Barrister translates for defendant in court for breaching deportation order
A barrister found herself having to translate for a man who entered the UK in breach of a deportation order.
Ilie Paun, 60, was arrested in Ermont Way, Banbury, on September 5. He was caught driving a Skoda Superb while disqualified from holding a licence.
Together with another, earlier that day he stole almost £290-worth of clothing from the Mango store in The Westgate shopping centre, Oxford.
And when he was stopped by the police, he was found to have re-entered the UK illegally – having previously been deported.
Paun, formerly of Toxteth, Liverpool, appeared before Oxford Crown Court on Tuesday morning, having pleaded guilty at the magistrates’ court last month to breach of a deportation order, theft and driving while disqualified.
No Romanian interpreter was available for the hearing on Tuesday. But Judge Michael Gledhill KC said he was happy for barrister Dana Bilan to translate for Paun, who speaks no English.
Her colleague at Oxford law firm Reeds, Peter du Feu, told the judge that the defendant wanted to instruct another firm of solicitors.
“Without going into any breach of confidentiality, the impasse here is the defendant would like to know what he is likely to face by way of sentence before sorting out his representation,” Mr du Feu said.

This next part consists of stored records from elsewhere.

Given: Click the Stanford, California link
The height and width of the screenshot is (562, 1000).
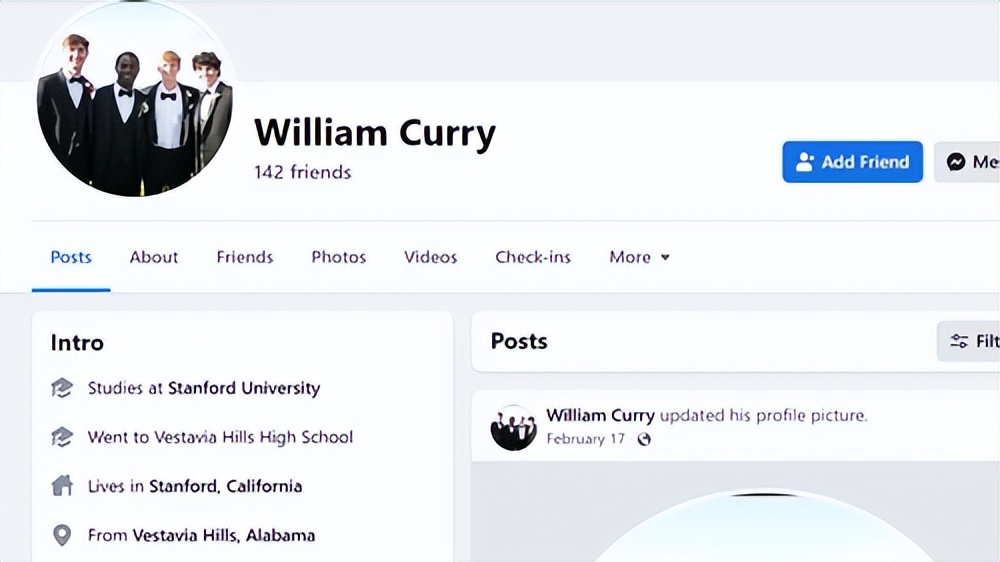Looking at the screenshot, I should (226, 486).
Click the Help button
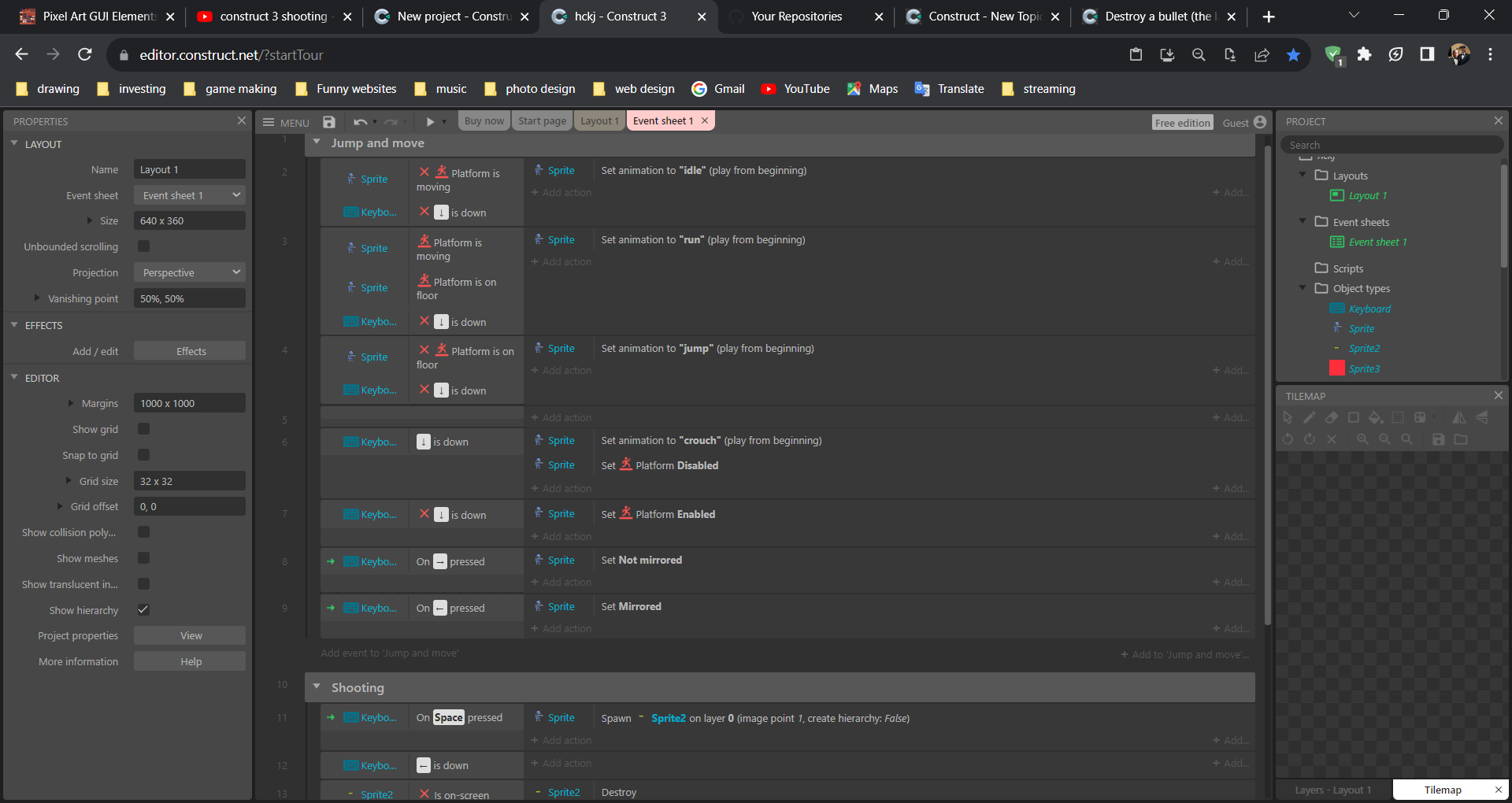The image size is (1512, 803). pyautogui.click(x=190, y=661)
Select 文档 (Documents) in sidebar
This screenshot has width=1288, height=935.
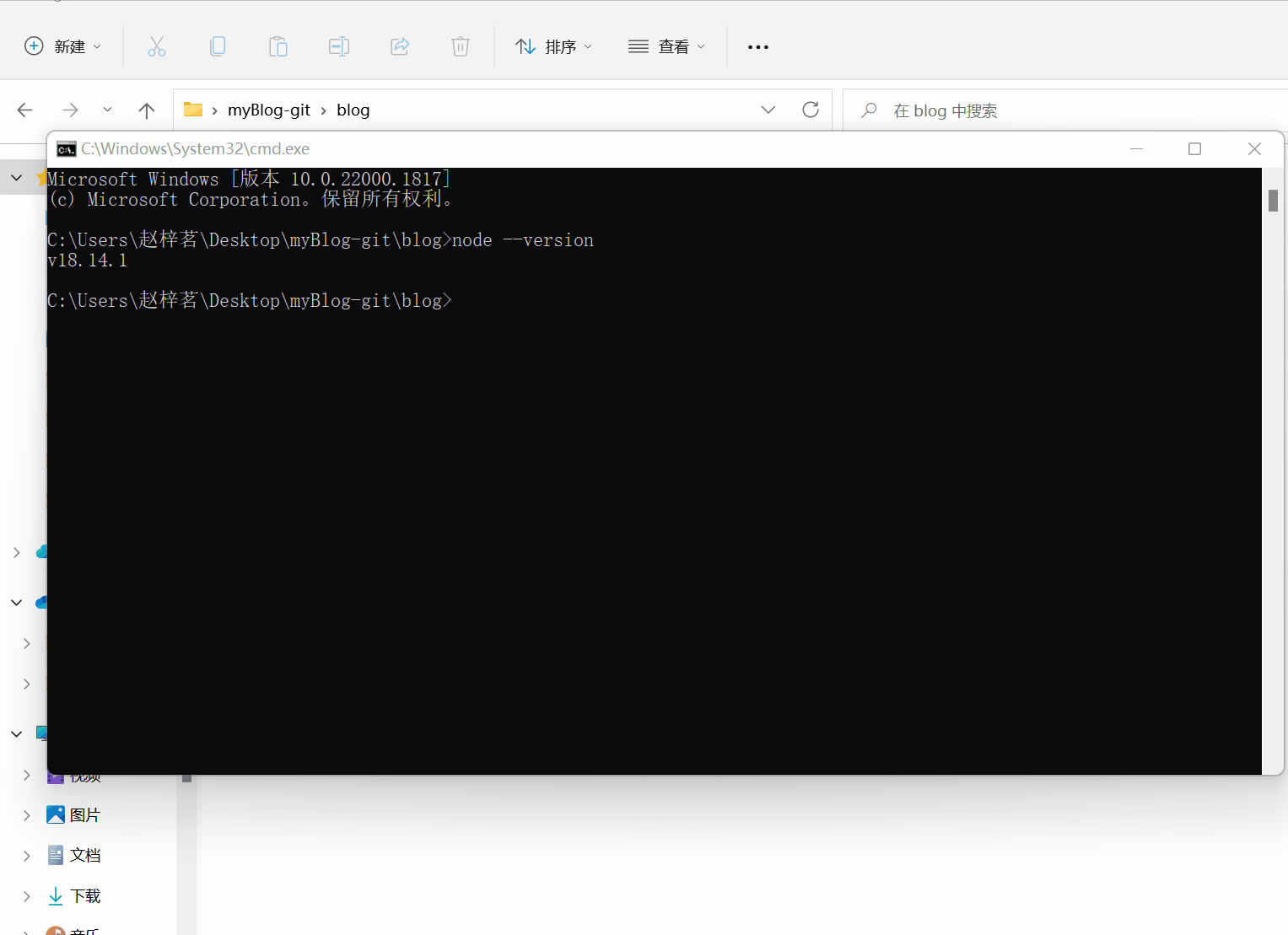point(84,856)
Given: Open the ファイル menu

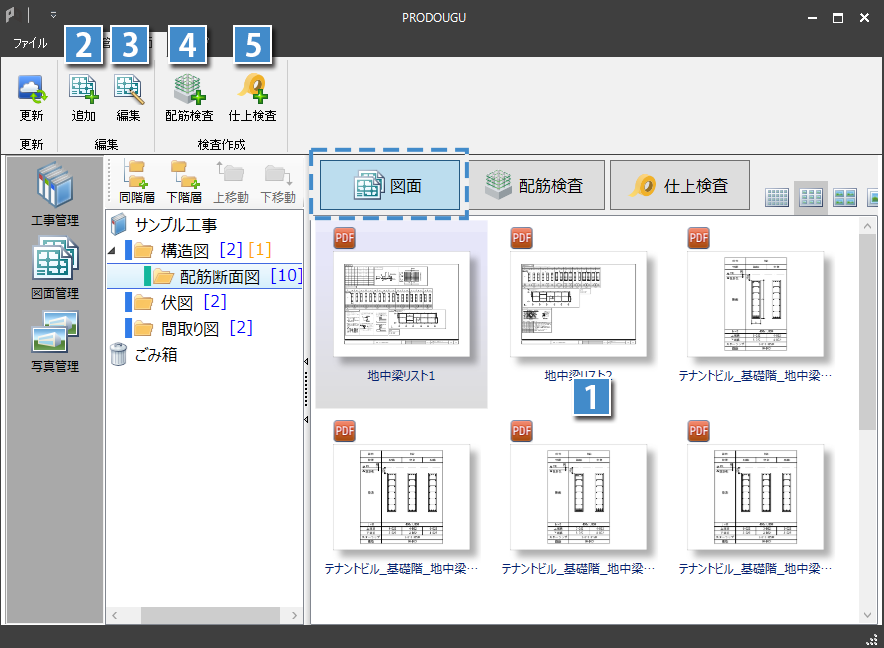Looking at the screenshot, I should point(30,44).
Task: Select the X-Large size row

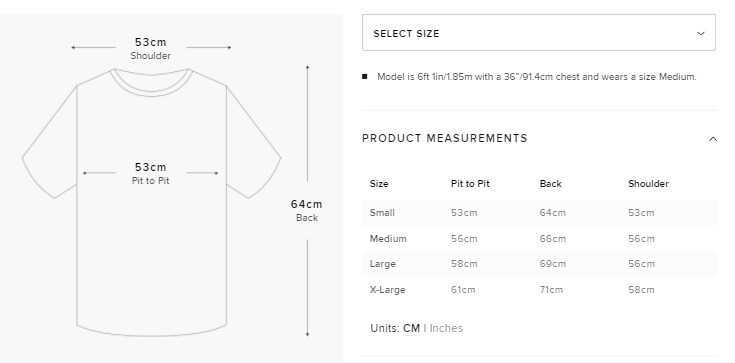Action: [540, 289]
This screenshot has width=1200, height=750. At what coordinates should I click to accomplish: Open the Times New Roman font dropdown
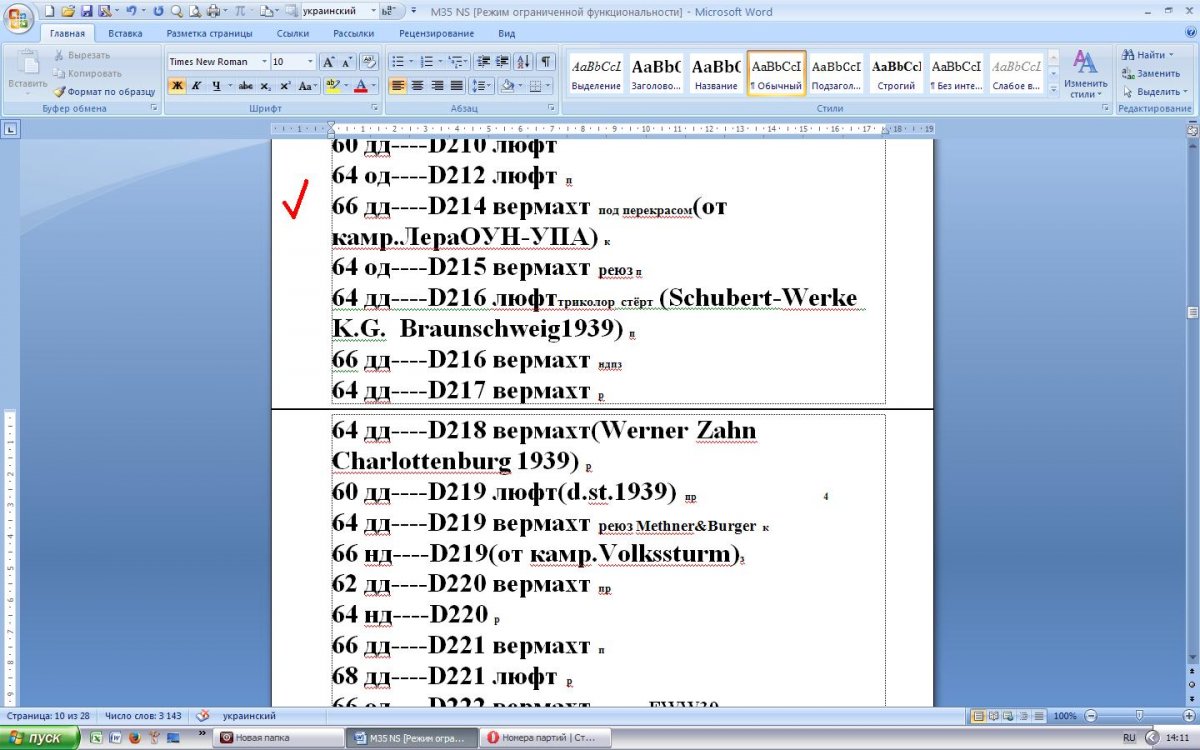(x=264, y=62)
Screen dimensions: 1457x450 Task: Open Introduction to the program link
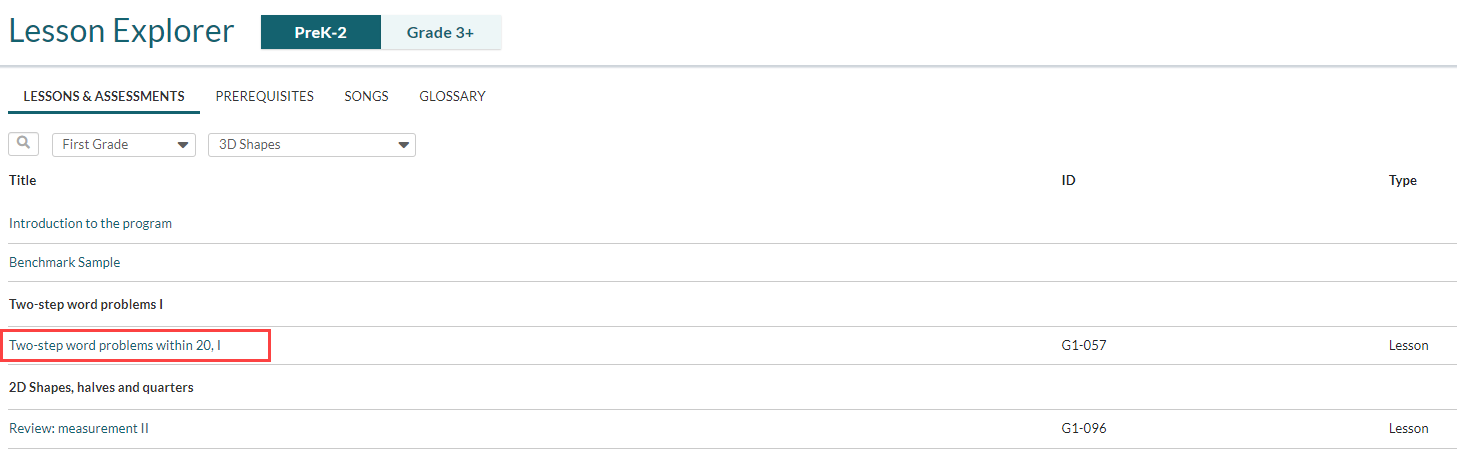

“We have explained that it doesn’t work like that. We can only do our best to guess what might happen because it is a matter entirely for the judge.
“He realises he is going to be deported and wants to get back to Romania as soon as possible. That is the situation.”
The most serious offence Paun has admitted – breach of a deportation order – was a relatively new one. It carries a maximum sentence of five years’ imprisonment, although no sentencing guidelines have been produced for judges and there was no case law.
Mr du Feu noted that his colleague was a Romanian-speaker and, as an in-house advocate, was not bound by Criminal Bar Association strike that has seen members of the independent bar refuse to attend court for Legal Aid-funded case. “I would say he really has had the best of service,” he added.
Judge Gledhill remanded the defendant in custody, giving him a week to arrange another firm of solicitors to represent him. He said: “Mr Paun, you have two barristers from a well-known and highly-respected firm of solicitors representing you this morning. You could not get better representation.”
He added: “On October 11 you will be sentenced whether or not you are represented.”